Main insights and recommendations:

  1. There is progress towards a clean and competitive industry in Europe. However, the results show that the transition still faces major weaknesses, including insufficient demand for clean products and materials, gaps in infrastructure development, limited financing, and difficulties in diversifying the supply of critical raw materials.
  2. The Clean Industrial Deal has the potential to close important policy gaps: The CID represents the EU’s most comprehensive attempt so far to create the conditions for a competitive clean industrial base in Europe. The analysis shows that its >80 dossiers largely cover the weaknesses identified.
  3. Focus on demand-side policies marks an important shift in EU industrial strategy: The Industrial Accelerator Act (IAA), the Public Procurement Act and the Corporate Fleets initiative aim to create lead markets for clean materials and technologies. Implemented effectively, these policies could provide the reliable demand signals needed to unlock investment in low-carbon production and to scale new industrial value chains in Europe.
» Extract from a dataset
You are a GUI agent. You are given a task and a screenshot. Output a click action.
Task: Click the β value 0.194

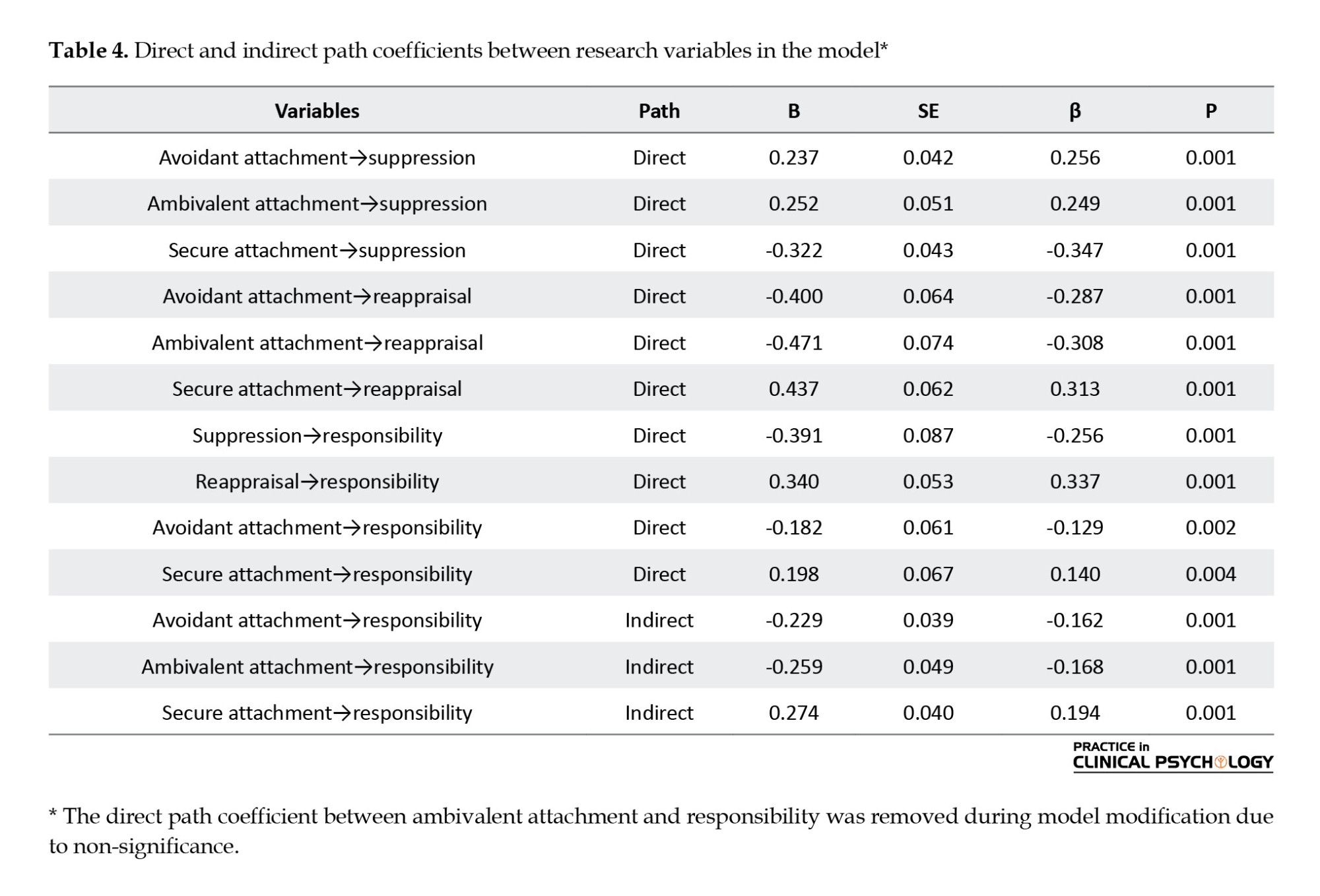pos(1074,713)
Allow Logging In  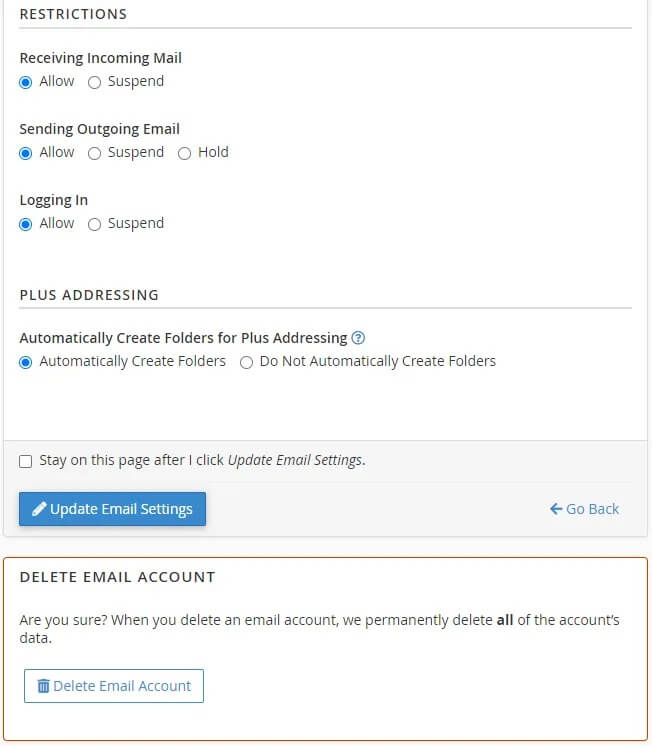26,224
  4. A robust ETS carbon price remains the foundation of Europe’s clean industrial transition: The EU Emissions Trading System (ETS) is the central economic signal underpinning the entire EU climate and industrial policy framework. It helps narrow the cost gap between fossil-based and low-carbon production and provides financing for industrial decarbonisation projects.
  5. Fair transition financing is still missing from the package: Positive trends in job creation and employment rates highlight the potential of the clean transition to generate new economic opportunities across Europe. To sustain this momentum, long-term financing beyond the Recovery and Resilience Facility and the Just Transition Fund will be needed. Successor instruments within future cohesion policy frameworks should support regions in harnessing the opportunities through economic diversification and reskilling.
  6. An economic and security imperative to safeguard the long-term industrial vision against short-term measures: Short-term political measures – such as lowering carbon costs, weakening climate legislation or focusing primarily on deregulation – could weaken Europe’s industrial base over the long-term. Accelerating electrification and renewable energy deployment, while moving away from imported fossil fuels, is Europe’s long-term strategy to boost industrial competitiveness and economic resilience.
  7. Europe’s clean industrial strategy must continue to look beyond its borders to succeed: European industries rely heavily on exporting industrial products. To sustain competitiveness and ensure it does not transition in isolation, the EU must maintain leadership and forge strategic partnerships for a global clean transition. By staying committed to its vision and policies, the EU can signal reliability, influence international standards, and open opportunities for its clean industrial products abroad.

ECNO aims to help ensure the EU achieves climate neutrality by providing scientifically rigorous analysis of economy-wide progress and an independent check on EU climate policy processes. The ECNO partners besides NewClimate Institute are Ecologic Institute, Climact, Reform Institute, and Institute for Climate Economics (I4CE). It is funded by the European Climate Foundation.